Screw it, just placed an order for one and i'll see what the restocking fee is for this AX750 through Corsair or i'll sell it myself and regain most of the cost. Now I think 860 watts of platinum power should power anything I could throw at it for years to come no?  I passed on the 860i model cause the Corsair software has not been getting good reviews from owners of the new AXi series and it just wasn't worth the $30 premium either IMO, I have no desire to monitor or change voltages on my PSU.


----------



## GC_PaNzerFIN (Dec 21, 2012)

I refuse to buy anymore Corsair PSUs. Already have had three coil whining horrors now on my second coil whining AX750. 

Despite a bit lower efficiency I am going for Super Flower Golden King Platinum 1000W. Just because it is so damn reliable and haven't seen a single coil whine case with it.

I have switched ALL hardware ALL softwarea nd even physical locations but no luck. Plug in any other brand PSU and there is no coil whine. Seasonic has lot of coil whining units too so I start to avoid them too.


----------



## Mathragh (Dec 21, 2012)

GC_PaNzerFIN said:


> I refuse to buy anymore Corsair PSUs. Already have had three coil whining horrors now on my second coil whining AX750.
> 
> Despite a bit lower efficiency I am going for Super Flower Golden King Platinum 1000W. Just because it is so damn reliable and haven't seen a single coil whine case with it.
> 
> I have switched ALL hardware ALL softwarea nd even physical locations but no luck. Plug in any other brand PSU and there is no coil whine. Seasonic has lot of coil whining units too so I start to avoid them too.



has there actually been any evidence at all proving that coil whine is anything but annoying?
I too noticed coil whine at times, had a laptop that would whine a bit at times with a specific kind of load, but i never noticed anything bad coming of it except for the noise itself.
Is anyone here able to clarify this for me? (or provide some link to some research, I couldnt really find any good source myself).


----------



## GC_PaNzerFIN (Dec 21, 2012)

Mathragh said:


> has there actually been any evidence at all proving that coil whine is anything but annoying?
> I too noticed coil whine at times, had a laptop that would whine a bit at times with a specific kind of load, but i never noticed anything bad coming of it except for the noise itself.
> Is anyone here able to clarify this for me? (or provide some link to some research, I couldnt really find any good source myself).



It is just very annoying. Nothing dangerous about it.
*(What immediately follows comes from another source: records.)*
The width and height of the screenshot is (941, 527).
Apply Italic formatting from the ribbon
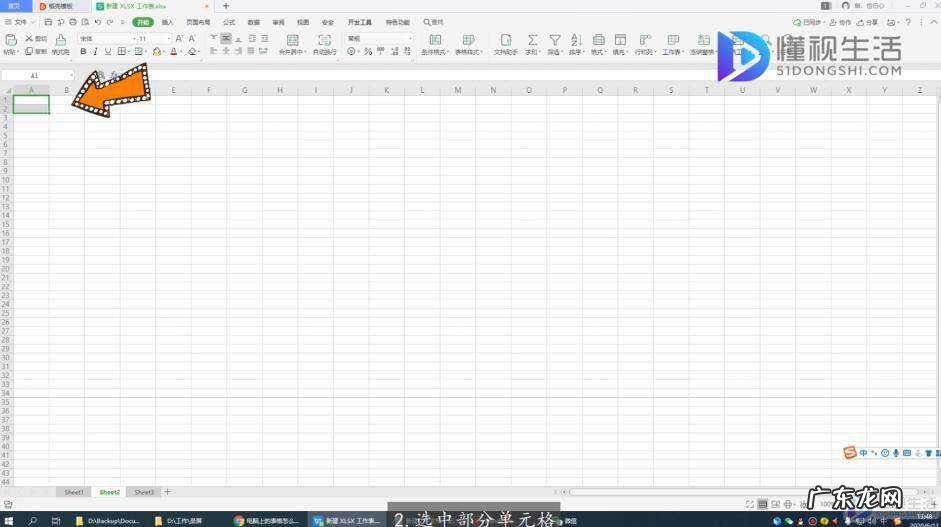96,51
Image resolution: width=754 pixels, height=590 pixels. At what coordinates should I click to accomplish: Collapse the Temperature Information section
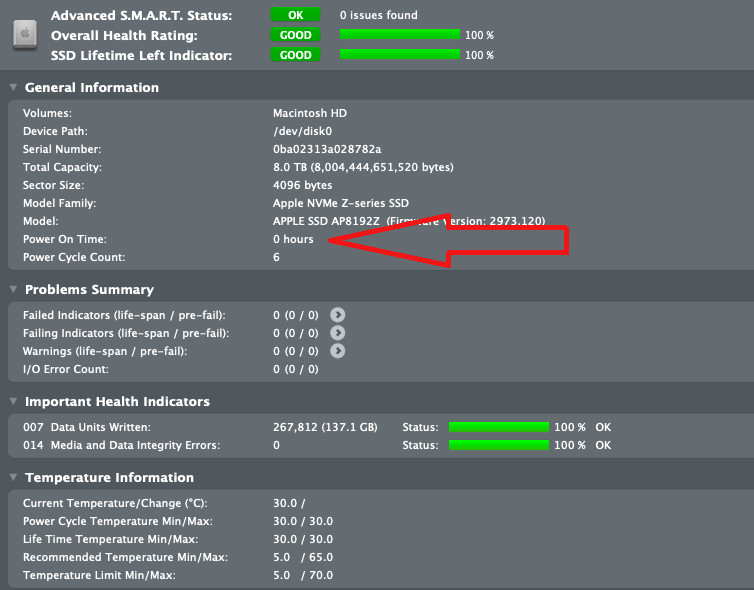coord(13,477)
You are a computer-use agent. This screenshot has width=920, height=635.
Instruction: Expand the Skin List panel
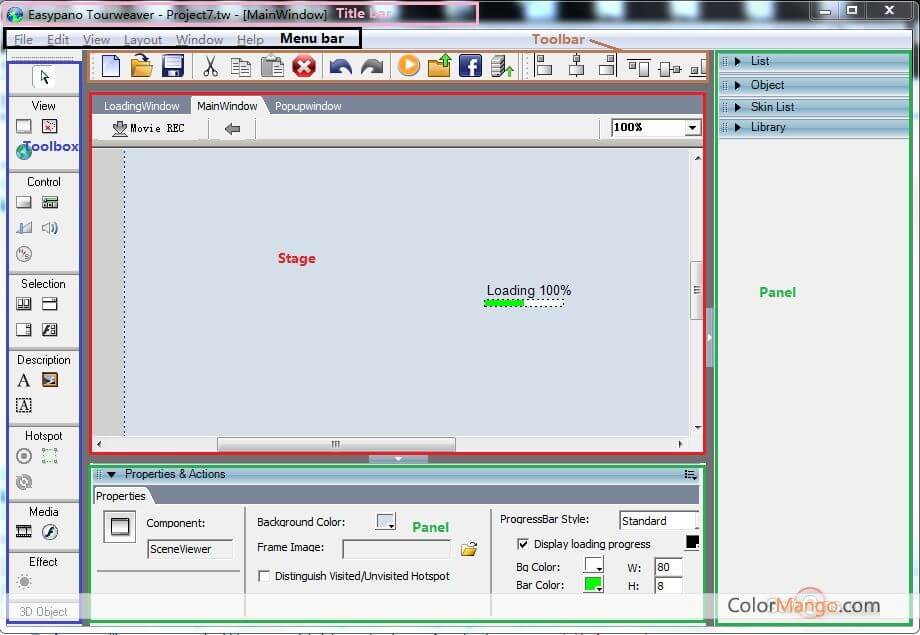(772, 106)
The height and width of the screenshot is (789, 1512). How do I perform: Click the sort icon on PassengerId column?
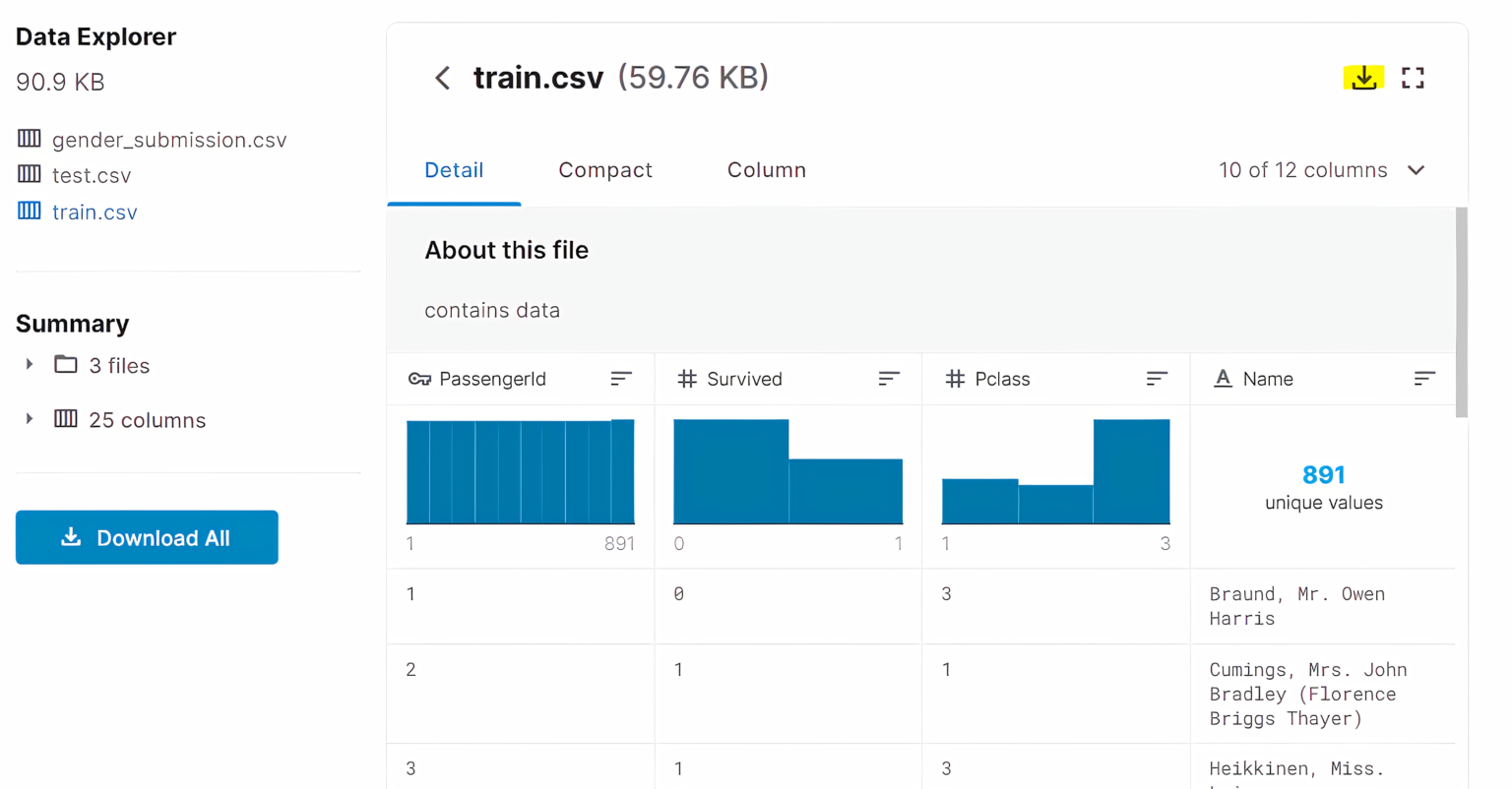tap(620, 378)
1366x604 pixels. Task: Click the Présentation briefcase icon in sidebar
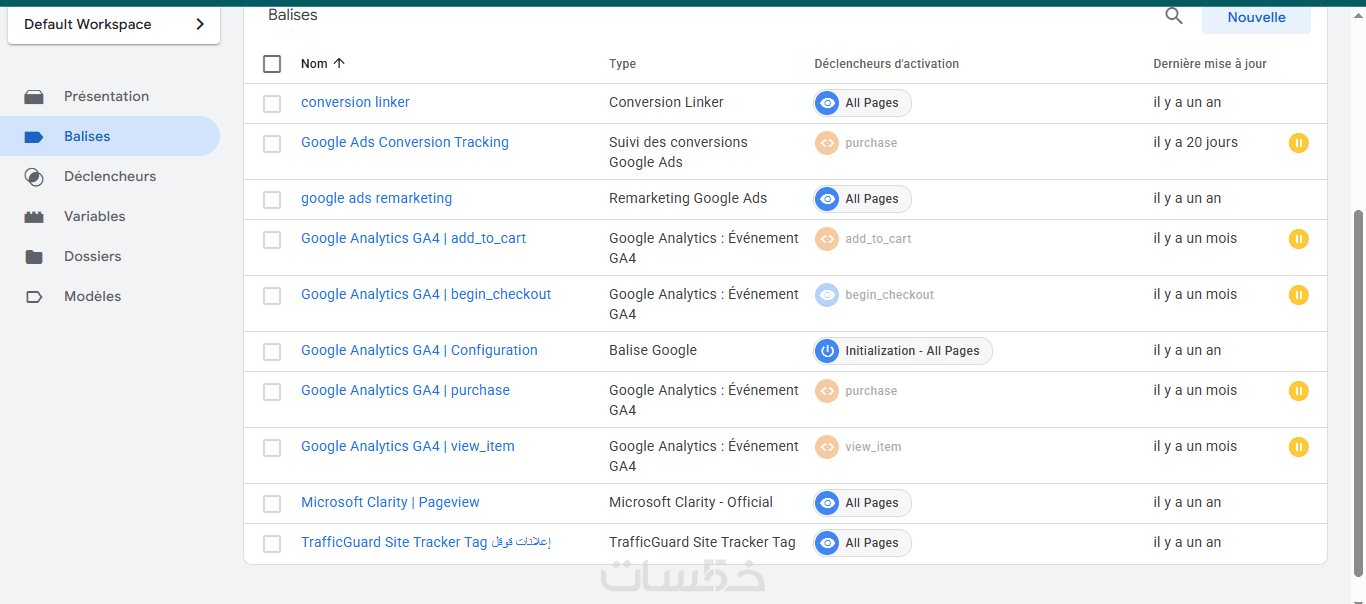click(34, 97)

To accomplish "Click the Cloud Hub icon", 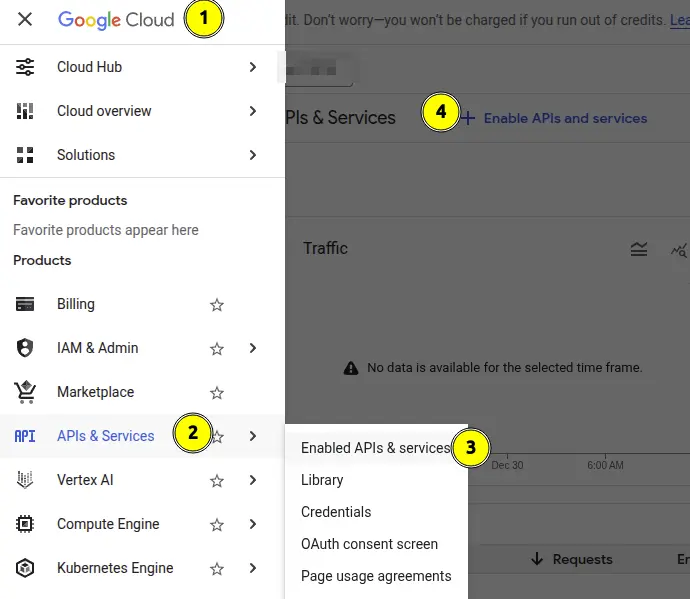I will [25, 67].
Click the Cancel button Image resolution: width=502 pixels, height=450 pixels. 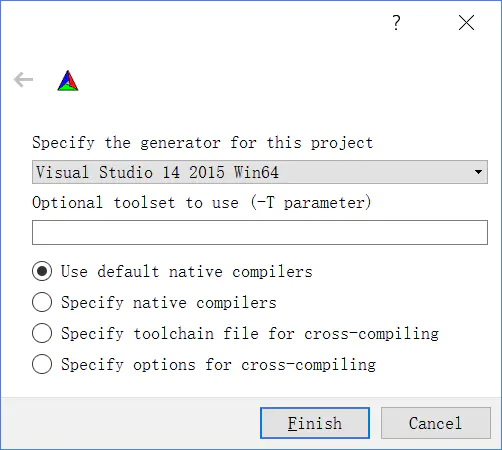tap(436, 423)
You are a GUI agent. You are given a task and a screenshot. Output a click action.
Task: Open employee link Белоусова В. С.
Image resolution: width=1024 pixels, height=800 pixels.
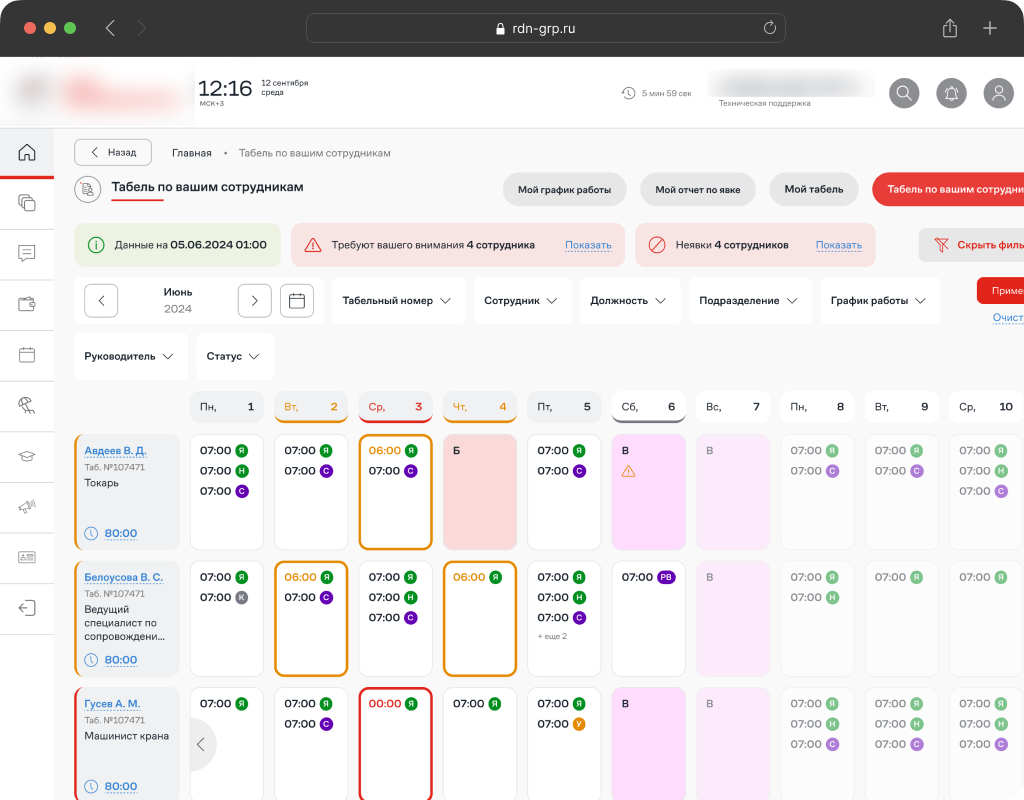123,577
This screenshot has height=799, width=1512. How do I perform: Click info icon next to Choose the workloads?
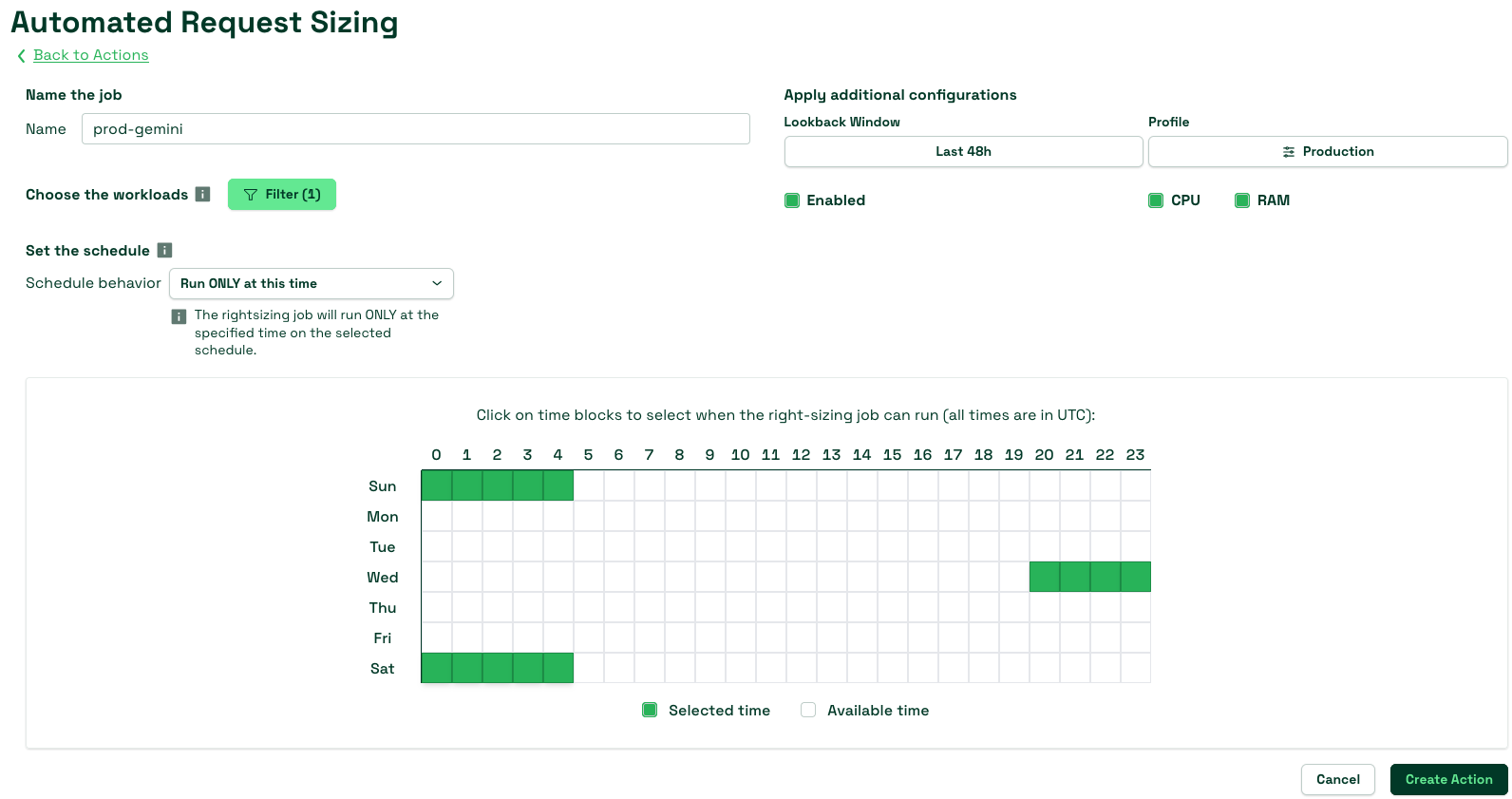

For example it sounds like there is a bird in my PSU singing atm. Otherwise, the PSU works great.


----------



## crmaris (Dec 22, 2012)

the platforms of the new Seasonic and Flextronics based Corsairs carry many upgrades so most likely they fixed the coil whine problem that existed on some of the previous units. On all of my samples I didn't notice something anoying however coil whine depends in a significant degree on the rest of the hardware that is installed on the system.


----------



## GC_PaNzerFIN (Dec 22, 2012)

crmaris said:


> the platforms of the new Seasonic and Flextronics based Corsairs carry many upgrades so most likely they fixed the coil whine problem that existed on some of the previous units. On all of my samples I didn't notice something anoying however coil whine depends in a significant degree on the rest of the hardware that is installed on the system.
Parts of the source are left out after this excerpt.